EXERCISE PROMPT: Please set down exactly the lines from the one containing "Instruction: Click the" through the last line of the records below, both included, with no pictures.

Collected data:
┄┄┄┄┄┄┄┄┄┄┄┄┄┄┄┄┄┄┄┄

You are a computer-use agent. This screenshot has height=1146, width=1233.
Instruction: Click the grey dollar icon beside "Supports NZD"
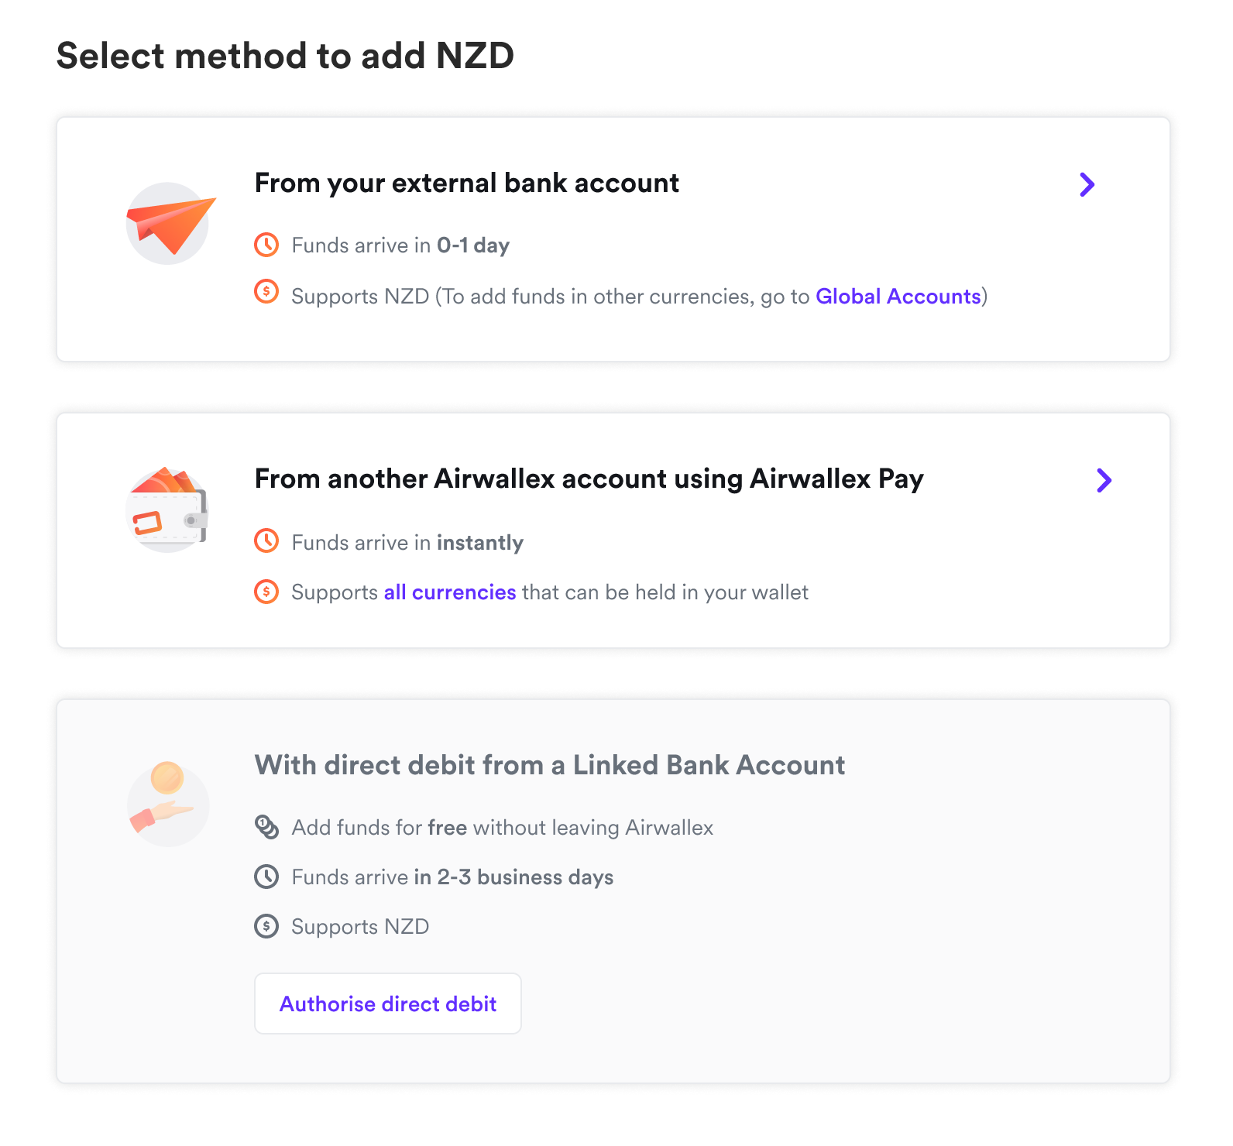[x=266, y=926]
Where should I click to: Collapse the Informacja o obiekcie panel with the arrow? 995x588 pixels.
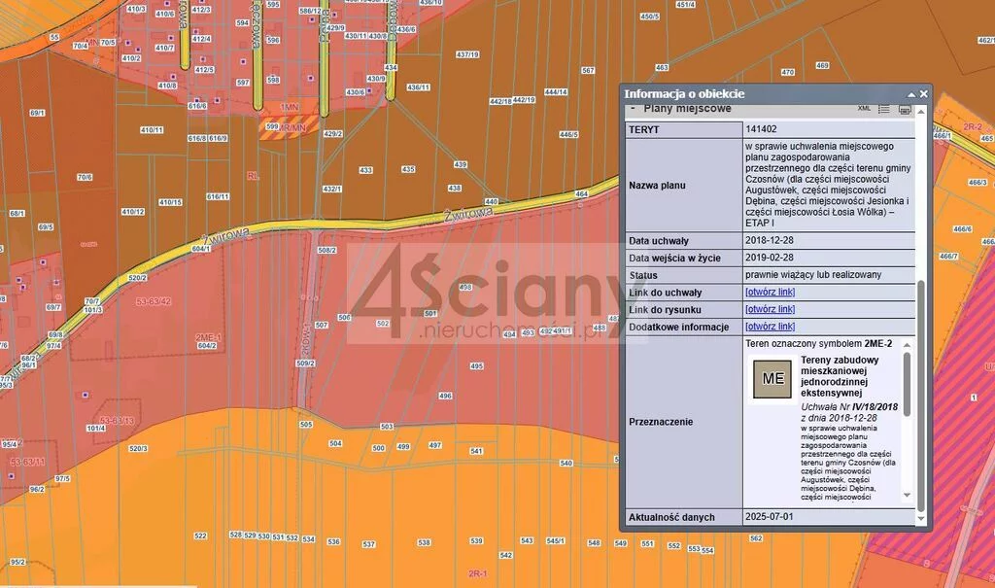click(911, 93)
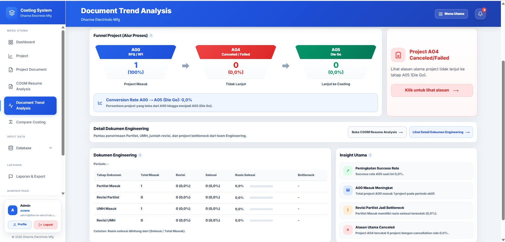Click the Costing System logo icon
Viewport: 505px width, 242px height.
coord(12,13)
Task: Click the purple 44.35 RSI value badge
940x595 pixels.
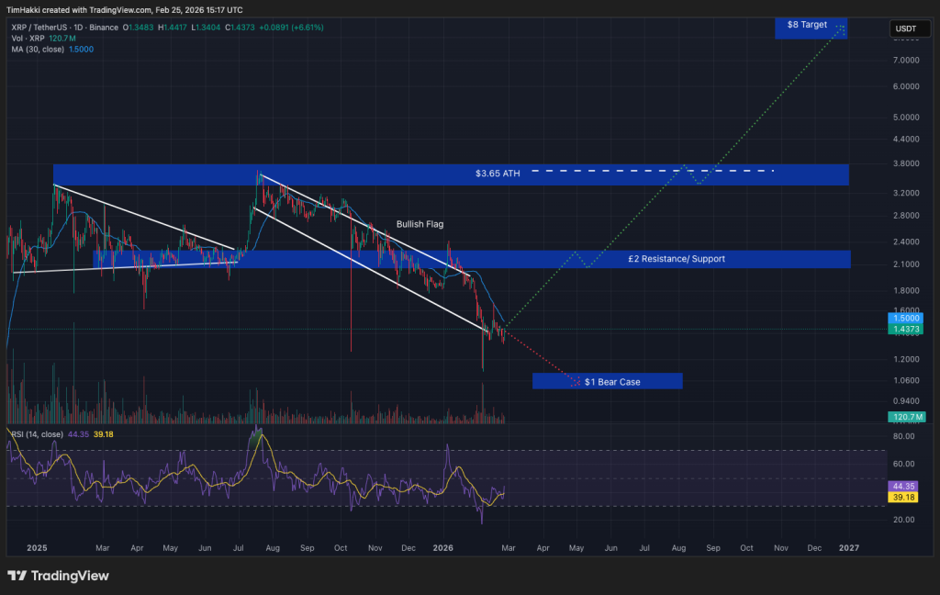Action: (905, 486)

┄┄┄┄┄┄┄┄┄┄┄┄┄┄┄┄┄┄┄┄

TASK RESPONSE:
Instruction: Click the grey dollar icon beside "Supports NZD"
[x=266, y=926]
Where should I click to: Collapse the Informacja o obiekcie panel with the arrow? 995x588 pixels.
click(911, 93)
Click the Costing System logo icon
Viewport: 505px width, 242px height.
coord(12,13)
Task: Click the purple 44.35 RSI value badge
940x595 pixels.
Action: (905, 486)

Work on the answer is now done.